- _Document and screenshot pointing entries_
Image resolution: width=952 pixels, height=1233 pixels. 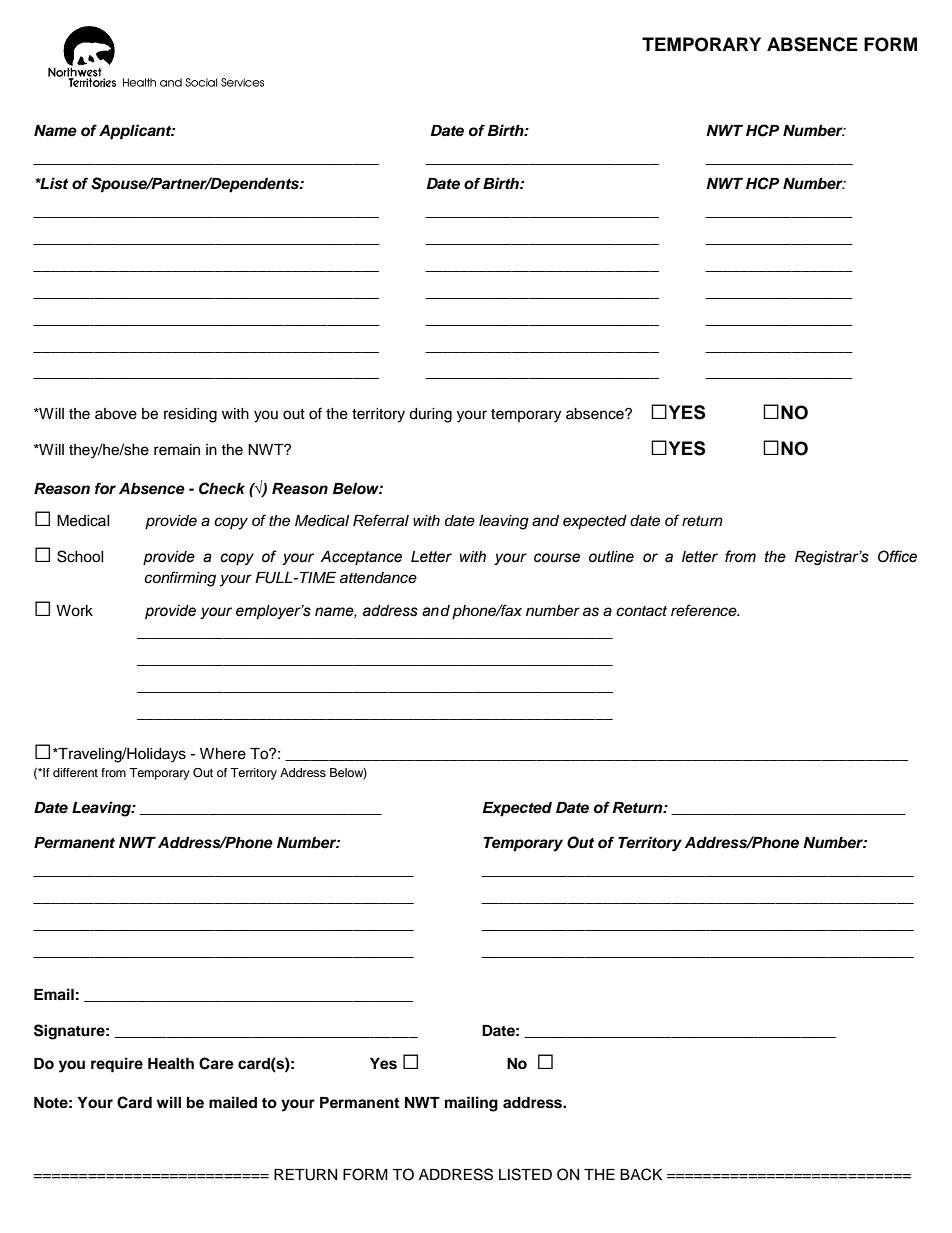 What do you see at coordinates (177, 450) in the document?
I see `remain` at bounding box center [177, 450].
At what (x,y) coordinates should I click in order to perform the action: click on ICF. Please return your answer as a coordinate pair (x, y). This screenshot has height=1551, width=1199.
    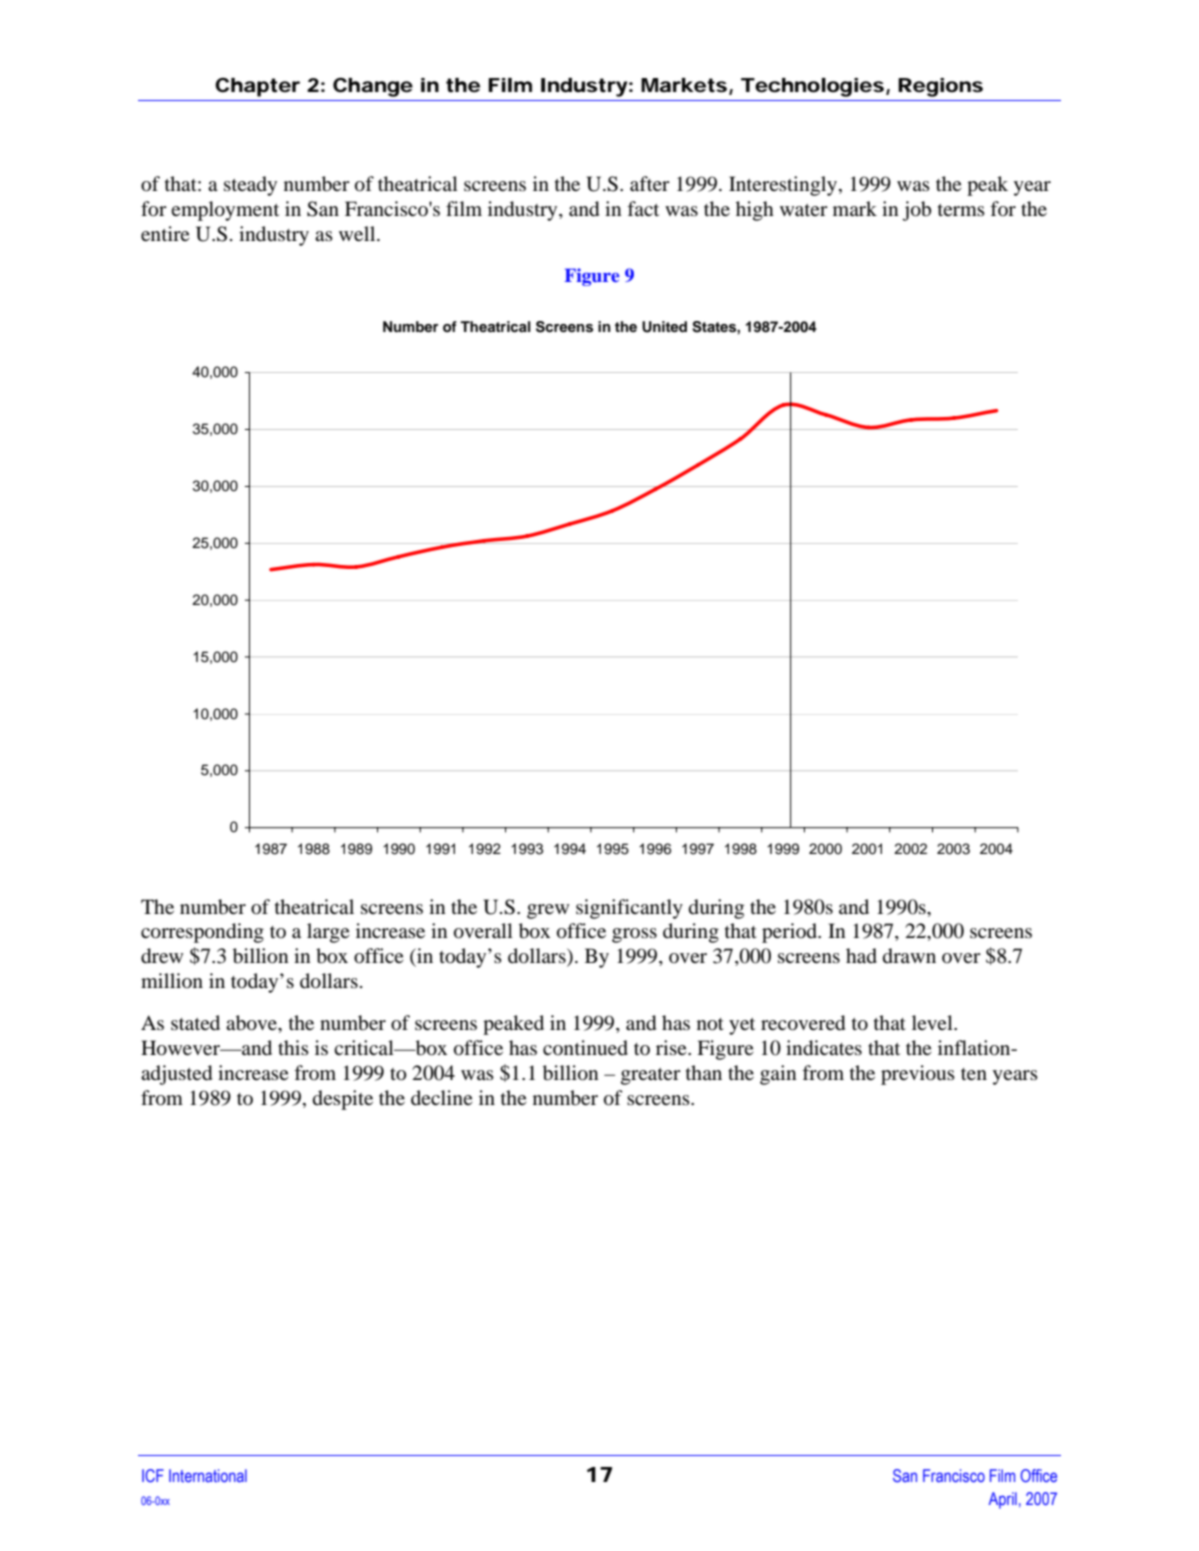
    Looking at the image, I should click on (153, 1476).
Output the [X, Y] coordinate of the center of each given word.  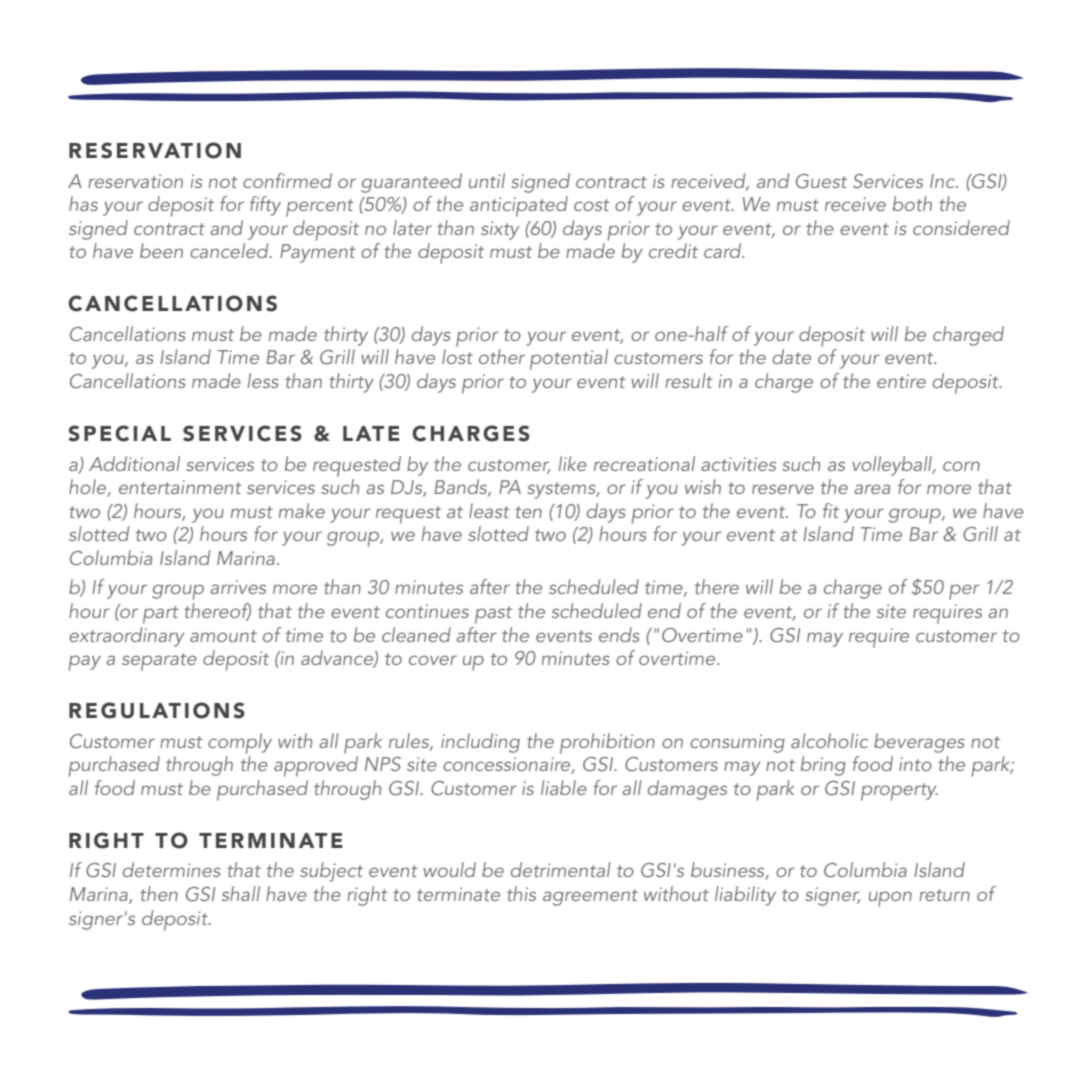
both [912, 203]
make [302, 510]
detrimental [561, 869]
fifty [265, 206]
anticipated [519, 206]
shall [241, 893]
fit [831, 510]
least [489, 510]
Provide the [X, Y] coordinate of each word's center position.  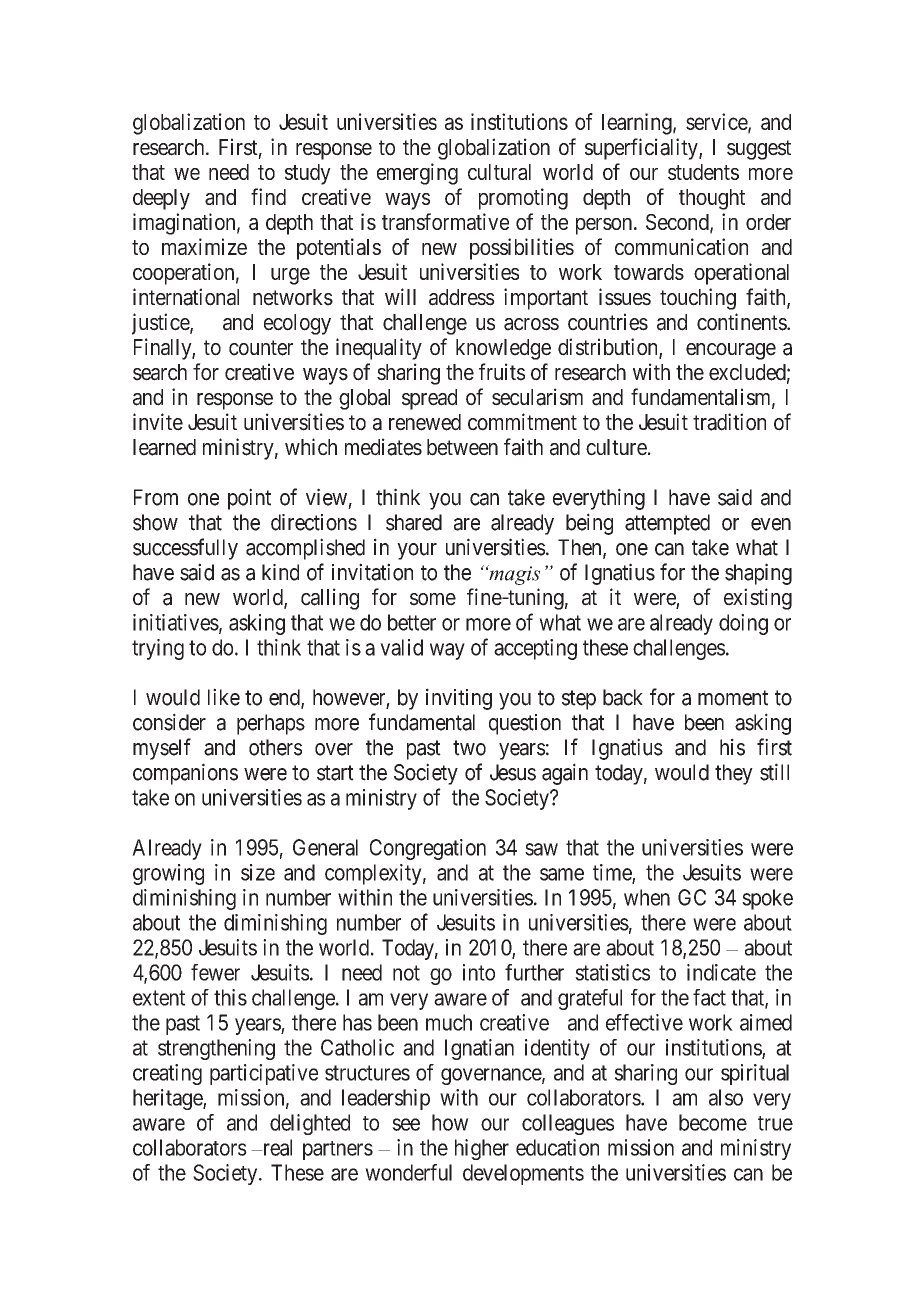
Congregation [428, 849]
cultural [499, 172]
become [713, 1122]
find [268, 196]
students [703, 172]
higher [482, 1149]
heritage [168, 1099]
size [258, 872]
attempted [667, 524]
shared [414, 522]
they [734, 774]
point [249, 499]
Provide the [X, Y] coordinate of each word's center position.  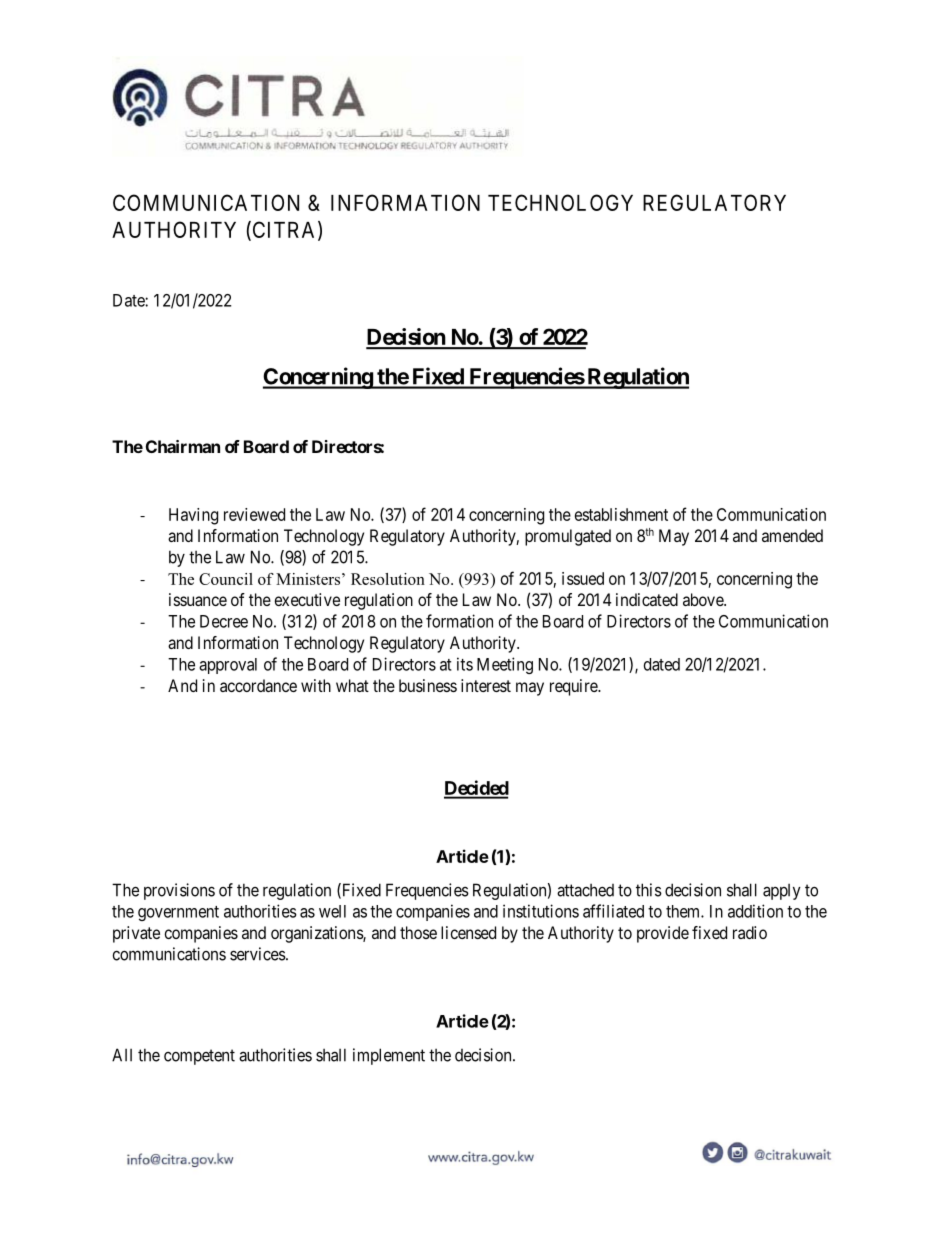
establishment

- _Requirement_
Copy the lines of the material above that run from the line containing "detrimental [561, 869]" through the line containing "become [713, 1122]", keeping both of those lines and leaving out the pictures.

- _Answer to the exercise_
detrimental [561, 869]
fifty [265, 206]
anticipated [519, 206]
shall [241, 893]
fit [831, 510]
least [489, 510]
Provide the [X, Y] coordinate of each word's center position.  
Congregation [428, 849]
cultural [499, 172]
become [713, 1122]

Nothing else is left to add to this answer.